Our movie needs a military base commissary! Another soldier orders a hamburger there, which he then trades for moonshine with the tramp who lives in the woods.



The commissary has funky tile we'd need to mask, or accept in its spectacular weirdness -- all wrong for a military base, but maybe all right for a military base in a silent zombie movie based on a highly conceptual poem (by Stefene Russell).




 This bike would have to come down, though it's arguably period.



Just today, when I was shooting these reference images, I noticed in the corner of the Quonset hut at Atomic Cowboy an old-fashioned wood-burning stove.



Our movie needs an old-fashioned wood-burning stove! At the actual Los Alamos, the base's executive secretary (aka the Atomic Lady) used the wood-burning stove in her office to burn secret documents, which was a daily occurrence at a place that, at the time, officially did not exist.

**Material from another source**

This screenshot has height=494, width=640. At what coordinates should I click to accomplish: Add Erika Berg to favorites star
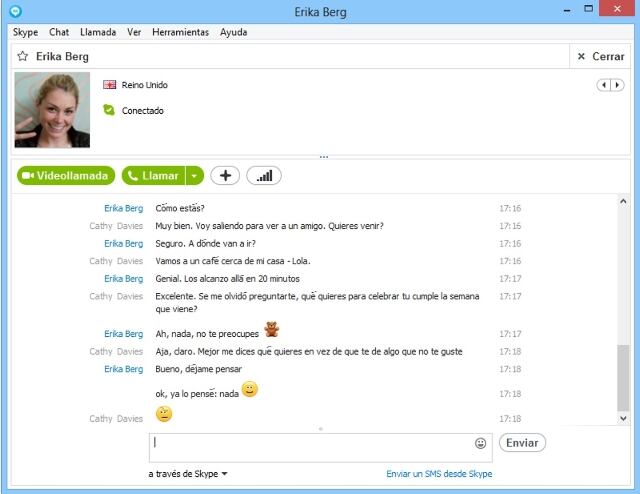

We are making a silent movie based on a long poem that should import no (or very little) language other than the poem into the movie. That means no intertitles to set the scene or move the narrative along. In a purely visual medium, burning by hand documents shown to be secret is a great way to suggest the secrecy of the environment, so I plan to rely a lot on this.

The stove will be behind the secretary's desk, which will be a focal point in the movie. During the intake scenes, the secretary is flanked the general who runs the military side of the base and the physicist who runs the nucleur bomb shot. The sightline away from the desk, shooting the recruits coming in, is not at all great. We'd want to line up soldiers back there, or some plywood painted grey, to mask the shot.



This is a crucial location in our movie, and I found a great candidate for it in St. Clair, Missouri, on property owned by Donny Blake and family. St. Clair is closer than Cuba, but not nearly as close as Atomic Cowboy on the near South Side.



I'll be tempted to try to make this interior work for the Los Alamos office. The exit of the intake office needs to lead to the exterior in St. Clair, which leads to a perfect walk down to the shed we are using as a bomb shop. The exit at Atomic Cowboy:



The exterior in St. Clair:



Lots more pictures of the St. Clair location for Lost Almost are over here. It is a fabulous location, though matching its exterior to the interior at Atomic Cowboy would require some work and luck. It helps that the Atomic Cowboy interior does not exit from this angle to a Quonset hut exterior!

Another problem. All three of these locations in the same tavern's courtyard -- whore's fence, commisary, and intake office -- would need to appear in the movie as three separate universes that are not this directly physically connected.

We can shoot tight on the fence and make this work for that scene. Though we'd need to shoot tight in between these two telephone poles, which can't appear. (None of the other junk would be in the courtyard for the shoot.)



Looking out from the commissary you see a similar leafy fence to what is in the soldier and whore shot.


I can live with that. It would be the same flora anyway, on the base and outside it. Also, we can stack up soldiers behin Pfc. Sack when he places his hamburger order.

Oh, and Buddha would have to go from the commissary, though he could pop back up in Opje's (Oppenheimer's) home, if we can borrow it for the day.




Some of this is supposed to happen, I would say, as fate looked down from the drink specials board as we left today.



I know, Atomic Cowboy, Manhattan Project -- it's not such a shocking coincidence. That's why we held our early meetings for the movie at Atomic Cowboy. Which is why it makes so damn much sense to shoot some of it here!